OnePlus: OxygenOS und HydrogenOS werden zusammengelegt

Bislang entwickelte das chinesische Unternehmen OnePlus unter den Namen OxygenOS und HydrogenOS zwei unterschiedliche Firmwares für den westlichen und chinesischen Markt. Ab sofort werde man die Entwicklerteams jedoch zusammenlegen, um schnellere Updates zu ermöglichen.

Wurde das OnePlus One anfänglich noch mit CyanogenOS ausgeliefert, trennten sich die Wege der beiden Unternehmen relativ schnell. Daraufhin entwickelte OnePlus mit OxygenOS eine eigene Android-ROM, die für die westlichen Märkte bereitgestellt wurde.
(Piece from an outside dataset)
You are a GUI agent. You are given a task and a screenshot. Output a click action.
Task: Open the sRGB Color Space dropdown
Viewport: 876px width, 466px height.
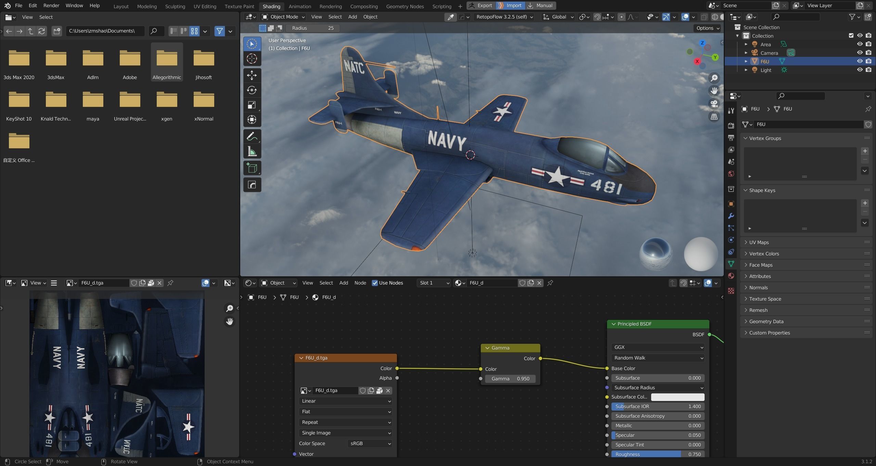click(x=369, y=443)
In Asien gab es die OnePlus-Geräte dahingegen mit HydrogenOS zu kaufen – einer weiteren Firmware des Unternehmens, die stärker auf die dort vorherrschenden Ansprüche angepasst war.

Zügigere Updates als Grund

Da OnePlus somit stets parallel an zwei verschiedenen ROMs basteln musste, kamen Updates für die Geräte des Herstellers meistens deutlich später als bei den Mitbewerben. Zukünftig soll sich das nun aber ändern, wie man gegenüber den XDADevelopers bekanntgab. Ab sofort werden die beiden Entwicklerteams zusammengelegt, um zukünftig gemeinsam an einer einzigen Firmware zu arbeiten. Diese soll hierdurch unter anderem zügiger Updates erhalten.

Da die Smartphones von OnePlus bislang gut am Markt ankamen, dürfte die Beliebtheit der Geräte noch einmal steigen, wenn es das Unternehmen wirklich schaffen sollte, die Update-Politik entscheidend zu verbessern. Mit Wartezeiten von teilweise bis zu einem Jahr war diese bislang nämlich eher unterdurchschnittlich.